Mikeal Rogers mikeal at osafoundation.org
Thu Jun 7 18:40:14 PDT 2007


> I see in the patch that you moved the import wx to be inside the run 
> () call and while that does solve the python issue it seems that  
> there could still be a test created that doesn't.  This means that  
> all recorded tests would have to be checked to ensure that the  
> import list is "clean"

The recorder will always write tests this way. If someone writes a  
test by hand and screws this up then it won't be included in the test  
modules returned by get_test_modules.

>
> I still think that including this meta data in each individual test  
> makes it harder to discover what tests are being excluded - you now  
> would have to search all the test files to find this information  
> out instead of opening a single file in an editor and just looking.

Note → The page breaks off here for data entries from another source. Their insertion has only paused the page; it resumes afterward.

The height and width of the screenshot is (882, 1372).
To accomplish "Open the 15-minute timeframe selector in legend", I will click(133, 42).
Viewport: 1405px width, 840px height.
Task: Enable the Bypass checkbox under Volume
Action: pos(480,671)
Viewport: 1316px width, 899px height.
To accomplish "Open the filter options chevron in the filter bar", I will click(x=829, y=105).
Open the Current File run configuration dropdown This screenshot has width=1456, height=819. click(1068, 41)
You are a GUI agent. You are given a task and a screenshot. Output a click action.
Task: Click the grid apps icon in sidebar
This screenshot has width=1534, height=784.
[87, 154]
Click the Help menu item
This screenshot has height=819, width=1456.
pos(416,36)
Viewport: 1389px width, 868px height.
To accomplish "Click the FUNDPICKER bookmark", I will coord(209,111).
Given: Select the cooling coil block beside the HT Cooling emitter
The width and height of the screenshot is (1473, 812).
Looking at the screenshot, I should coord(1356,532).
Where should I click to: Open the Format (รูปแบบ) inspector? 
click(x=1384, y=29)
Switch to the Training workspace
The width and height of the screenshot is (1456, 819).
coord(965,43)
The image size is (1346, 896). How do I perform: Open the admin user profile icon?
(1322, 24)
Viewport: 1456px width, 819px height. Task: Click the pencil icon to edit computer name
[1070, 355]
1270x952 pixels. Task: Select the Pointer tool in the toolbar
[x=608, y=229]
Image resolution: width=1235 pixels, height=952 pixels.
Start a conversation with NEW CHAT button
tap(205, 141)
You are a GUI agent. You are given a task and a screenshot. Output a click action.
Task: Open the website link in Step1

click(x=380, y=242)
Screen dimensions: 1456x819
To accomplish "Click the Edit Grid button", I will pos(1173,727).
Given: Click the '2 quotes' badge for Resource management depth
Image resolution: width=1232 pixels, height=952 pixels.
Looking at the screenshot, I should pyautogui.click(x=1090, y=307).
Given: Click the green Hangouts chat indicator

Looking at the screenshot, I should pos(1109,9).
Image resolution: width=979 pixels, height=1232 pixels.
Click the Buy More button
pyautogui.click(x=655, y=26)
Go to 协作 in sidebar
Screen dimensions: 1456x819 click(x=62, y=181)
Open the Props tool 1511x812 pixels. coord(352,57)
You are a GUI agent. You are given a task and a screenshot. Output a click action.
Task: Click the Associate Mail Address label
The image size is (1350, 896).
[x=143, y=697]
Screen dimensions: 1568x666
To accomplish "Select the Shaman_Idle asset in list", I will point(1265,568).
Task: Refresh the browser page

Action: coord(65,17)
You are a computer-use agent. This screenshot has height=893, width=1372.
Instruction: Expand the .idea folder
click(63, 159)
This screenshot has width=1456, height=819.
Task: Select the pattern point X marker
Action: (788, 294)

I can write you a piece of code in rt.py that tells you all the  
excluded or available tests if you want.

>
> I think this boils down to having a meta data feature that saves  
> time for the test creator but that isn't the person who needs to  
> deal with that piece of meta data at all.  It's Dan and myself (or  
> others in QA/Build Release) who have to turn off tests on demand.   
> I just think that not having it in a central file location makes  
> that task harder.

If you're turning off a test, or you've fixed a test, you know which  
one it is and editing that file is trivial. Knowing which tests are  
being excluded and available is a bit harder but can be attained  
easily in code and I'm happy to write anything that will help you in  
this area

For me, this boils down to the question of where we should include  
information that tells the framework about how to run tests. This  
needs to be extensible so we can cover a variety of cases and extend  
the flexibility of the framework without rewriting it. Having one big  
file with all the framework semantics for the individual tests called  
out by the name of the file the module is from is _not_ extensible.  
This made sense for exclusions when we only called out tests by the  
script filename, and we are still doing this in rt.py, but the other  
ways we run collect and run tests think in terms of test modules, not  
test files.

If you want to special case the test exclusions because you're this  
opposed to it then fine, Dan and Bear are the ones primarily  
maintaining the running and excluding of the tests.